The look-ahead makes sure only even numbers of backslashes are taken into account. Anyway, there is no way around matching them into a group, since the look-ahead does not advance the position in the string.

9
votes

Ok, since Tim decided to not update his regex with my suggested mods (and Tomalak's answer is not as streamlined), here is my recommended solution:

Replace: ((?<!\\)(?:\\\\)*)\* with $1%

Here it is in the form of a commented PHP snippett:

// Replace all non-escaped asterisks with "%".
$re = '%             # Match non-escaped asterisks.
    (                # $1: Any/all preceding escaped backslashes.
      (?<!\\\\)      # At a position not preceded by a backslash,
      (?:\\\\\\\\)*  # Match zero or more escaped backslashes.
    )                # End $1: Any preceding escaped backslashes.
    \*               # Unescaped literal asterisk.
    %x';
$text = preg_replace($re, '$1%', $text);

Addendum: Non-lookaround JavaScript Solution

The above solution does require lookbehind, so it will not work in JavaScript. The following JavaScript solution does not use lookbehind:

text = text.replace(/(\\[\S\s])|\*/g,
    function(m0, m1) {
        return m1 ? m1 : '%';
    });

This solution replaces each instance of backslash-anything with itself, and each instance of * asterisk with a % percent sign.

Edit 2011-10-24: Fixed Javascript version to correctly handle cases such as: **text**. (Thanks to Alan Moore for pointing out the error in previous version.)

5
votes

Others have shown how this can be done with a lookbehind, but I'd like to make a case for not using lookarounds at all. Consider this solution (demo here):

s/\G([^*\\]*(?:\\.[^*\\]*)*)\*/$1%/g;

The bulk of the regex, [^*\\]*(?:\\.[^*\\]*)*, is an example of Friedl's "unrolled loop" idiom. It consumes as many as it can of individual characters other than asterisk or backslash, or pairs of characters consisting of a backslash followed by anything. That allows it to avoid consuming unescaped asterisks, no matter how many escaped backslashes (or other characters) precede them.

The \G anchors each match to the position where the previous match ended, or to the beginning of the input if this is the first match attempt. This prevents the regex engine from simply skipping over escaped backslashes and matching the unescaped asterisks anyway. So, each iteration of the /g controlled match consumes everything up to the next unescaped asterisk, capturing all but the asterisk in group #1. Then that's plugged back in and the * is replaced with %.

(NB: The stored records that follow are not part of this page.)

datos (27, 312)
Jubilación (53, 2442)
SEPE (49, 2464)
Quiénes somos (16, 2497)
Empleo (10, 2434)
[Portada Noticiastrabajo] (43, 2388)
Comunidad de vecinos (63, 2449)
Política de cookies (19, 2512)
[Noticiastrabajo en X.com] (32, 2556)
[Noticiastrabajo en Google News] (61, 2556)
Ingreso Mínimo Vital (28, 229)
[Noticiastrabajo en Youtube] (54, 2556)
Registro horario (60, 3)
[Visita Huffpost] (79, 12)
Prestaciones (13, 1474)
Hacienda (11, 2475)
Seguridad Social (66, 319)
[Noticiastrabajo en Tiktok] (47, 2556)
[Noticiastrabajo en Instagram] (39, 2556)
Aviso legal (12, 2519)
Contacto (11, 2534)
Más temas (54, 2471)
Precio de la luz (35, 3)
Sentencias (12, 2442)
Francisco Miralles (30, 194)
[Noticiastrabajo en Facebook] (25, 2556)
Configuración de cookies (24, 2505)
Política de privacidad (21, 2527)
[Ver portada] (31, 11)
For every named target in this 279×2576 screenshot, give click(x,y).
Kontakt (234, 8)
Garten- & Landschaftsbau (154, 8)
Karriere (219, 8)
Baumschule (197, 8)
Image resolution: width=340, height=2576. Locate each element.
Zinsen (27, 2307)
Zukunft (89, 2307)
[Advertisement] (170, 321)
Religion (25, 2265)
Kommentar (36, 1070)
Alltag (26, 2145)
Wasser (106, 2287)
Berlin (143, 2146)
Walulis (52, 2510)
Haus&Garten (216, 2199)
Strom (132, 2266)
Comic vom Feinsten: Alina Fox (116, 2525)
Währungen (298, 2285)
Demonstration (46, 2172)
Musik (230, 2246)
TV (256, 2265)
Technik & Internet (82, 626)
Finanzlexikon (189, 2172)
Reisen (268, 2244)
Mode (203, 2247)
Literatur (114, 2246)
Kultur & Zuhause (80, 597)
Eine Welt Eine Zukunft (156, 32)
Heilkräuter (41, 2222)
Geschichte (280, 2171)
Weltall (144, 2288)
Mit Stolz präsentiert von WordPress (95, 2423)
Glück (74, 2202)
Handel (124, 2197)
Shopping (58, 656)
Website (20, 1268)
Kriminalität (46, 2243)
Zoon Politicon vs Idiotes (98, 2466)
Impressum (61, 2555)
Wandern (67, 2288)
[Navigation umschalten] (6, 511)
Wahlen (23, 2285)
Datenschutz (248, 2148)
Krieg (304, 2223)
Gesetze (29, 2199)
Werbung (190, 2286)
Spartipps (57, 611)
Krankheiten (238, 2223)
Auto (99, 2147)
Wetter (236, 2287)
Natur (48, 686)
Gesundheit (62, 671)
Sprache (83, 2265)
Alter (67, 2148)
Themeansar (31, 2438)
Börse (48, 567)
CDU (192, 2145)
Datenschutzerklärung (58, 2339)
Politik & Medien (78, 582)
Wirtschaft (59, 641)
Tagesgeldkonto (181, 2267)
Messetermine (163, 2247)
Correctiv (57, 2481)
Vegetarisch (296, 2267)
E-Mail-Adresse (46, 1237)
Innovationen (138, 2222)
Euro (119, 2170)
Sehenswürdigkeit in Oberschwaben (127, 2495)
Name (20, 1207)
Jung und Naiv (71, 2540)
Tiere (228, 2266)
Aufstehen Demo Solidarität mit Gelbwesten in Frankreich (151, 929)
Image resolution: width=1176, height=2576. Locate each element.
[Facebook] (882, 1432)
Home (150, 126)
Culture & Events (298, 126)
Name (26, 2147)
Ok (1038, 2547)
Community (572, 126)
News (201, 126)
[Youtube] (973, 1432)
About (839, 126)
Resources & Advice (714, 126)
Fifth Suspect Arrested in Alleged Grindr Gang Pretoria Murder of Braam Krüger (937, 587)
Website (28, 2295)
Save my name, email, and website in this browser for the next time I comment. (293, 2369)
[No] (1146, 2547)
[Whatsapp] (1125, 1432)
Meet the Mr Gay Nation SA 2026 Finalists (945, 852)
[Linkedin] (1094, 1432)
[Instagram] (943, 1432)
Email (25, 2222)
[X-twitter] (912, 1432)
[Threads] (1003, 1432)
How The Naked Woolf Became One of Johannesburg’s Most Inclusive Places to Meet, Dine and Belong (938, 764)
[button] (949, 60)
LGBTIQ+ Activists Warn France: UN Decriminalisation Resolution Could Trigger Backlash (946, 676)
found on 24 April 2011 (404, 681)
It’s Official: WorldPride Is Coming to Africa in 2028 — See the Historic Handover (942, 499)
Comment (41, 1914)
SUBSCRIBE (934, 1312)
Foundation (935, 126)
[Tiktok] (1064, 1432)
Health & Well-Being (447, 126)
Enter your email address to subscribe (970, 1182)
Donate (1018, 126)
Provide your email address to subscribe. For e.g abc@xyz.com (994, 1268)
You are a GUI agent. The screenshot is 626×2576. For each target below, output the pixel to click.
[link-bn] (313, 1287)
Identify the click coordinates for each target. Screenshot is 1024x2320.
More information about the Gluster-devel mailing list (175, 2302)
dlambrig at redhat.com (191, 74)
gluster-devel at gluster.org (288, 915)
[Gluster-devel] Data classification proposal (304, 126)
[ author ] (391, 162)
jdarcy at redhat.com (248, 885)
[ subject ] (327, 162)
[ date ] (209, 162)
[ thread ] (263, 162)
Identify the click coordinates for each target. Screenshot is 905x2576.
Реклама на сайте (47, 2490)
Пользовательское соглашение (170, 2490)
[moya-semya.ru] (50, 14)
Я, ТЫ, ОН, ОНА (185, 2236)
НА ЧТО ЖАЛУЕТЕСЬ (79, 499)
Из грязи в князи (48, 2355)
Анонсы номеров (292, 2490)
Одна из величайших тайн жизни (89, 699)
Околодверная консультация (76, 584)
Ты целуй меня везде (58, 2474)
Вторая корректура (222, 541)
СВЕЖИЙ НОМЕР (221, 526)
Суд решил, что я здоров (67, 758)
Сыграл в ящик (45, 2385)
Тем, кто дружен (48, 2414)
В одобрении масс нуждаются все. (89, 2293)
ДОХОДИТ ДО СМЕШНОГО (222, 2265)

I think this is at least as readable as the lookaround approaches, and easier to understand. It does require support for \G, so it won't work in JavaScript or Python, but it works just fine in Perl.

4
votes

So you essentially want to match * only if it's preceded by an even number of backslashes (or, in other words, if it isn't escaped)? Then you don't need lookahead at all since you're only looking back, aren't you?

Search for

(?<=(?<!\\)(?:\\\\)*)\*

and replace with %.

Explanation:

(?<=       # Assert that it's possible to match before the current position...
 (?<!\\)   # (unless there are more backslashes before that)
 (?:\\\\)* # an even number of backslashes
)          # End of lookbehind
\*         # Then match an asterisk
0
votes

The problem of detecting escaped backslashes in regex has fascinated me for a while, and it wasn't until recently that I realized I was completely overcomplicating it. There are a couple of things that make it simpler, and as far as I can tell nobody here has noticed them yet:

  • Backslashes escape any character after them, not just other backslashes. So (\\.)* will eat an entire chain of escaped characters, whether they're backslashes or not. You don't have to worry about even- or odd-numbered slashes; just check for a solitary \ at the beginning or end of the chain (ridgerunner's JavaScript solution does take advantage of this).

  • Lookarounds aren't the only way to make sure you start with the first backslash in a chain. You can just look for a non-backslash character (or the start of the string).

The result is a short, simple pattern that doesn't need lookarounds or callbacks, and it's shorter than anything else I see so far.

/(?!<\\)(\\.)*\*/g

And the replacement string:

"$1%"

This works in .NET, which allows lookbehinds, and it should work for you in Perl. It's possible to do it in JavaScript, but without lookbehinds or the \G anchor, I can't see a way to do it in a one-liner. Ridgerunner's callback should work, as will a loop:

var regx = /(^|[^\\])(\\.)*\*/g;
while (input.match(regx)) {
    input = input.replace(regx, '$1$2%');
}

There are a lot of names here I recognize from other regex questions, and I know some of you are smarter than me. If I've made a mistake, please say so.